Die Autor*in ertappt eine*n schon mit den ersten Sätzen, da aufgezeigt wird, dass Radikale Zärtlichkeit aus einer Unzufriedenheit mit der Gesellschaft entstanden ist, die uns alle etwas angeht: „Dieses Buch gründet auf einem Unbehagen. Manchmal rumort es, manchmal tobt es. Mal klagt das Unbehagen, mal schweigt es. Doch es verschwindet nie.“ Şeyda Kurt hat ihre Gedanken zur Liebe, die sie schon lange Zeit beschäftigen, in ein Buch gepackt und die Themen dabei genial miteinander verknüpft und ja: Radikale Zärtlichkeit wird gebraucht, um weiterdenken zu können, um Beziehungskonzepte für sich selbst aufbrechen zu können und um neue, von gesellschaftlichen Erwartungen freie Formen der Liebe zu entdecken.

Kurt beginnt zunächst, Probleme in unserer Gesellschaft wie zum Beispiel die tradierten, heteronormativen Rollenverständnisse aufzuzeigen. Dabei nimmt sie persönliche Beispiele, wie die Liebesbeziehung und Trennung ihrer Eltern in den Fokus. Weiter kritisiert sie, wie die westlichen Philosophien den Blick auf Beziehungen formten und bis heute beeinflussen. So baut sie darauf ihre Argumentation auf, dass die Liebe neu gedacht werden muss: wie die Verwendung von Sprache die Gesellschaft dabei beeinflusst, wie problematisch unsere Beziehungskonzepte sind und wie wichtig Freund*innenschaft in einer kapitalistisch geprägten Gesellschaft ist.

Dieses Buch sollten alle lesen. Mehr noch: nicht nur lesen, sondern verinnerlichen, die Unordnung und das Unbehagen spüren und damit zusammen an einer neuen, gesellschaftlichen Zärtlichkeit arbeiten. Das Kapitel mit dem Titel „Das alternative Alphabet der Zärtlichkeit“ schafft es, durch und durch zu berühren. Şeyda Kurt hilft hier bei der Artikulation von Gefühlen und erschafft eine neue Sprache der Liebe und Achtsamkeit für Partner*innen.  So steht der Buchstabe J für ja: „Ich verstehe dein Ja zu unserer Beziehung, zu unserer Körperlichkeit nicht als absolutes Zugeständnis. Ich biete dir Möglichkeiten und Gelegenheiten des Austauschs, um dein Ja zurückzuziehen. Ich versuche mit deinem Ja so behutsam umzugehen wie mit einem Katzenbaby.“ Das „alternative Alphabet der Zärtlichkeit“ sollte immer wieder gelesen werden, wenn nicht sogar noch einmal mehr.

Wir brauchen eine Gesellschaft, die alle Konzepte der Liebe gleich feiert und zulässt.
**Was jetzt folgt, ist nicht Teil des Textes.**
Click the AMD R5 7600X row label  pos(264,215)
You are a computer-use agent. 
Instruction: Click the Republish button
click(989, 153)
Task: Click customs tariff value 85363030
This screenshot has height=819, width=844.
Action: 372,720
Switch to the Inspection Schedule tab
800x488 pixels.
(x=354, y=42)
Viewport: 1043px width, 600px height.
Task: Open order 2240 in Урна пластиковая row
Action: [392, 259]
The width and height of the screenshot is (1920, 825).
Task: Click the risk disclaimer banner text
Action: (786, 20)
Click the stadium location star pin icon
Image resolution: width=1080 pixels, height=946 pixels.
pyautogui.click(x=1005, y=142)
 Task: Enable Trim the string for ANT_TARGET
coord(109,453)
Wir brauchen mehr Raum und Akzeptanz für von der Heteronormativität abweichende Beziehungsmodelle. Wir brauchen mehr Medien, Filme, Musik, die nicht immer nur heterosexuelle Liebe besingen, und bespielen. Wir brauchen Konsensaufklärungen, die den Fokus auf ein „Ja“ legen und ein „Nein“ in seiner ganzen Ehrlichkeit akzeptieren. Wir brauchen radikale Änderungen und eine Zärtlichkeit, die so radikal sein muss, dass sie etwas verändert.

Liebe ist politisch, das lässt sich nach Lesen dieses Buches in keiner Weise bestreiten. Und Politisches ist oft unbequem, so auch bei diesem Thema. Eine Auseinandersetzung muss allerdings unbedingt sein. Mit dem Lesen des herausragenden Debüts von Şeyda Kurt fängt es an, mit einer gesellschaftlichen Veränderung und einer wirklichen, von Grund auf ehrlichen, radikalen Zärtlichkeit in unserer Gesellschaft hört es hoffentlich auf.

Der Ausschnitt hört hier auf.